Over the past two decades, choice and competition have become central planks of health policy in many countries. Such notions are in keeping with the consumerist ethos and increasing commodification of health care now prevalent in health system reform thinking and noted in earlier chapters. Of course, it is quite possible to have choice without competition, and competition without allowing choice. However, the two are generally regarded as going hand in hand, since choice without competition may result in people not having a sufficient range of options from which to choose – the problem of choosing any colour as long as it is black. Competition without choice is seen as unworkable unless there is a mechanism whereby people not only exercise voice if they do not perceive themselves to be getting a good service, but can also exit by taking their health problems elsewhere. For these reasons, these two central planks of health reform have been coupled for the purposes of this chapter.
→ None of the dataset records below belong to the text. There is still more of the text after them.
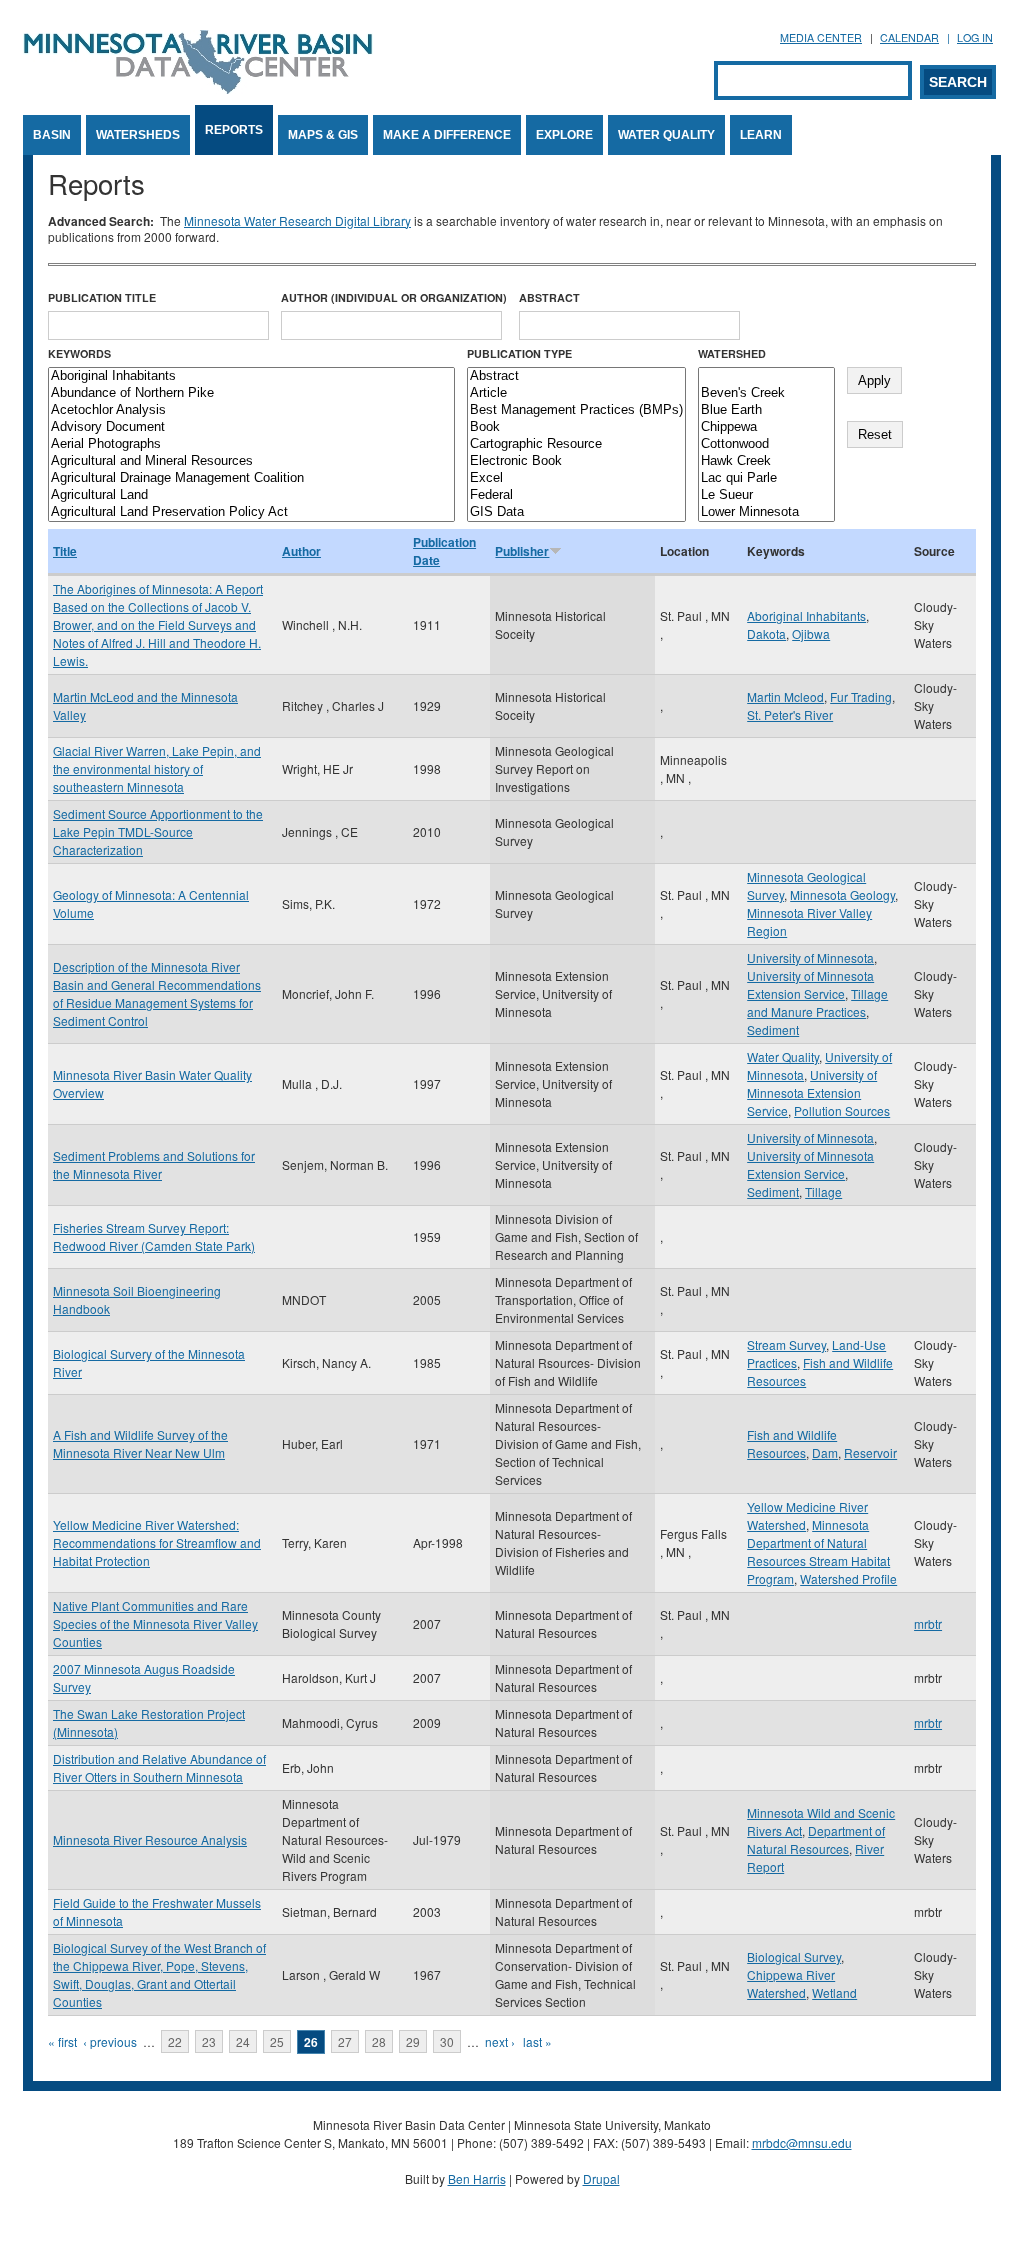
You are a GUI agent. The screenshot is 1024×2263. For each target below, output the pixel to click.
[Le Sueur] (766, 495)
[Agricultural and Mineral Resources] (251, 461)
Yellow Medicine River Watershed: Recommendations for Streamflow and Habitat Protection (157, 1542)
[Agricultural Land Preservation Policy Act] (251, 512)
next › (500, 2041)
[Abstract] (576, 376)
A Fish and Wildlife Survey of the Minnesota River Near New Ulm (140, 1443)
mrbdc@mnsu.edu (802, 2142)
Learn (761, 135)
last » (537, 2041)
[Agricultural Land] (251, 495)
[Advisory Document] (251, 427)
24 (243, 2041)
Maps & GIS (323, 135)
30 (447, 2041)
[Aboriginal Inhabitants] (251, 376)
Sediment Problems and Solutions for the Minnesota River (154, 1164)
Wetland (834, 1992)
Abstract (549, 297)
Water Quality (666, 135)
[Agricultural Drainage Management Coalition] (251, 478)
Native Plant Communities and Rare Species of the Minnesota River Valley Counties (155, 1623)
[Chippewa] (766, 427)
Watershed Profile (848, 1578)
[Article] (576, 393)
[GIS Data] (576, 512)
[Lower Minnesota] (766, 512)
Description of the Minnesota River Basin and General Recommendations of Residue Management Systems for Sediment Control (157, 993)
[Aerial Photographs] (251, 444)
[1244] (766, 376)
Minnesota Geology (842, 894)
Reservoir (870, 1452)
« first (62, 2041)
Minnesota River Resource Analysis (150, 1839)
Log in (975, 37)
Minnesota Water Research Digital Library (297, 220)
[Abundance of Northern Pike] (251, 393)
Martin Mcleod (785, 696)
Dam (825, 1452)
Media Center (821, 37)
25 (277, 2041)
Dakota (766, 633)
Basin (52, 135)
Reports (234, 130)
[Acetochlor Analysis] (251, 410)
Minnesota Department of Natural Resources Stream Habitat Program (818, 1551)
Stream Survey (786, 1344)
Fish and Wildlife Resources (792, 1443)
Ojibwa (811, 633)
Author (301, 551)
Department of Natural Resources (816, 1839)
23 (209, 2041)
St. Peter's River (790, 714)
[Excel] (576, 478)
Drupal (601, 2178)
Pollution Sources (842, 1110)
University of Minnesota (810, 957)
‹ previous (110, 2041)
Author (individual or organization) (394, 297)
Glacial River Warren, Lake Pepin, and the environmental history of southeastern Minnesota (157, 768)
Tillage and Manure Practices (817, 1002)
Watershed (732, 353)
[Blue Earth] (766, 410)
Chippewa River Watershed (791, 1983)
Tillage (823, 1191)
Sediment (773, 1029)
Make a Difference (447, 135)
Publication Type (519, 353)
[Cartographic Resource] (576, 444)
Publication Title (102, 297)
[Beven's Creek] (766, 393)
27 (345, 2041)
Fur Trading (861, 696)
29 (413, 2041)
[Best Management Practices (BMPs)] (576, 410)
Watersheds (138, 135)
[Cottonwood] (766, 444)
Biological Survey (794, 1956)
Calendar (909, 37)
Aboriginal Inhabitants (806, 615)
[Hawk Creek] (766, 461)
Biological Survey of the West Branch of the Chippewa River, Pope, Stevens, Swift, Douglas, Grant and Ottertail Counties (159, 1974)
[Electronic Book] (576, 461)
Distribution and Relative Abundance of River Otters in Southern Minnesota (159, 1767)
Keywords (79, 353)
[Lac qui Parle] (766, 478)
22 (175, 2041)
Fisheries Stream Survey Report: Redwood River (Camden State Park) (154, 1236)
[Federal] (576, 495)
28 (379, 2041)
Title (65, 551)
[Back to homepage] (198, 88)
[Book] (576, 427)
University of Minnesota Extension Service (810, 984)
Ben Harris (477, 2178)
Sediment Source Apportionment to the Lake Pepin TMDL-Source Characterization (158, 831)
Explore (564, 135)
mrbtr (928, 1623)
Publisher (522, 551)
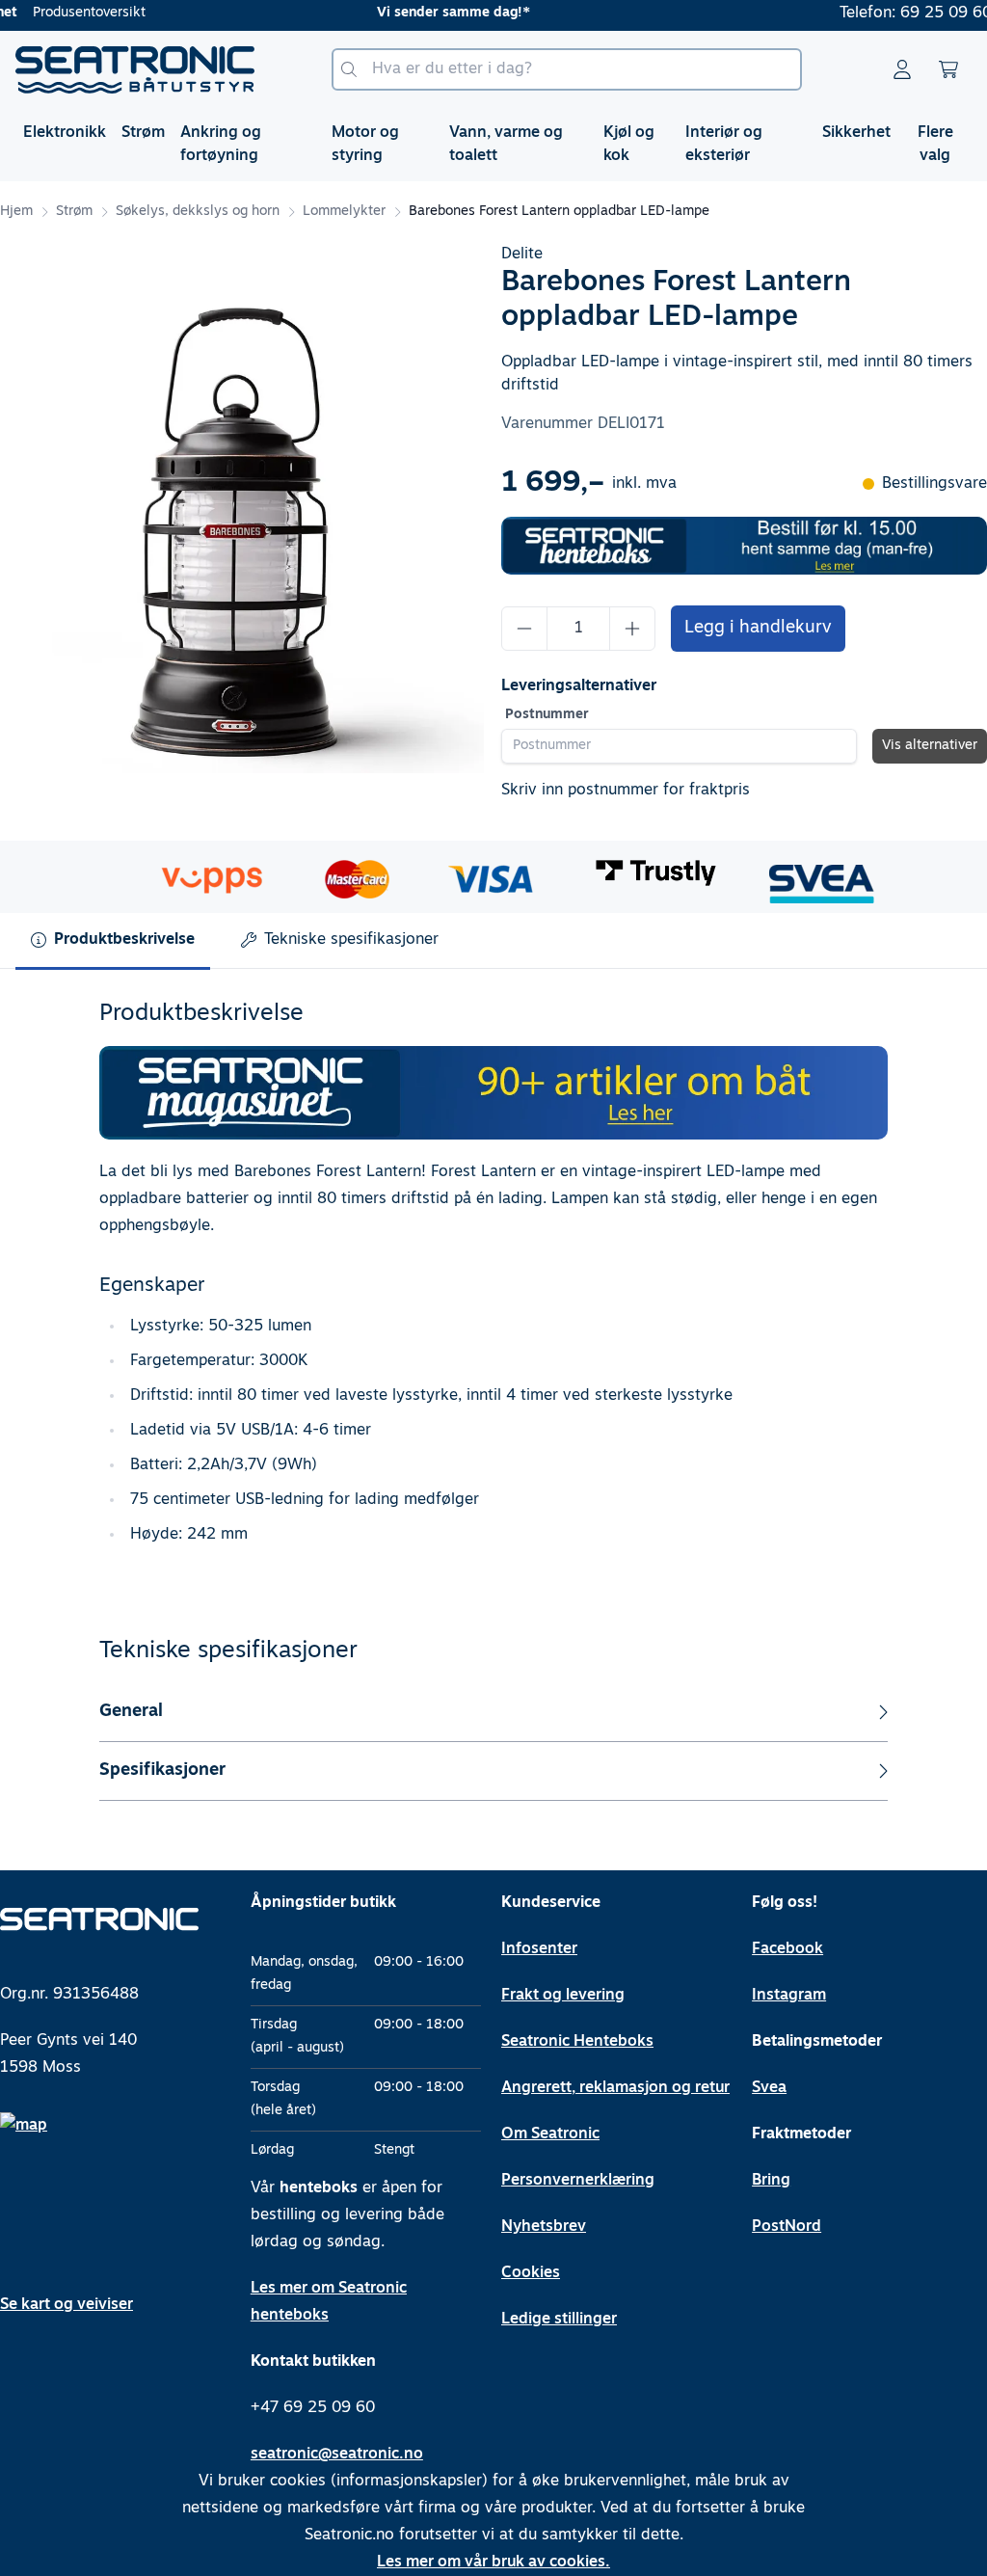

Opponents of choice are invariably also opposed to competition and believe that both pose serious risks for the ethos and values of a public health service such as the NHS in the UK and threaten to destabilise the principle of universal access to care. Of course, as is discussed below, it is possible to confine competition to the public sector so that a genuinely internal market is created as distinct from a provider market that is open to both public and private providers. Indeed, Julian Le Grand, an influential health adviser to the former British Prime Minister, Tony Blair, argues that it is perfectly possible to have competition between publicly owned entities without any participation from the private sector.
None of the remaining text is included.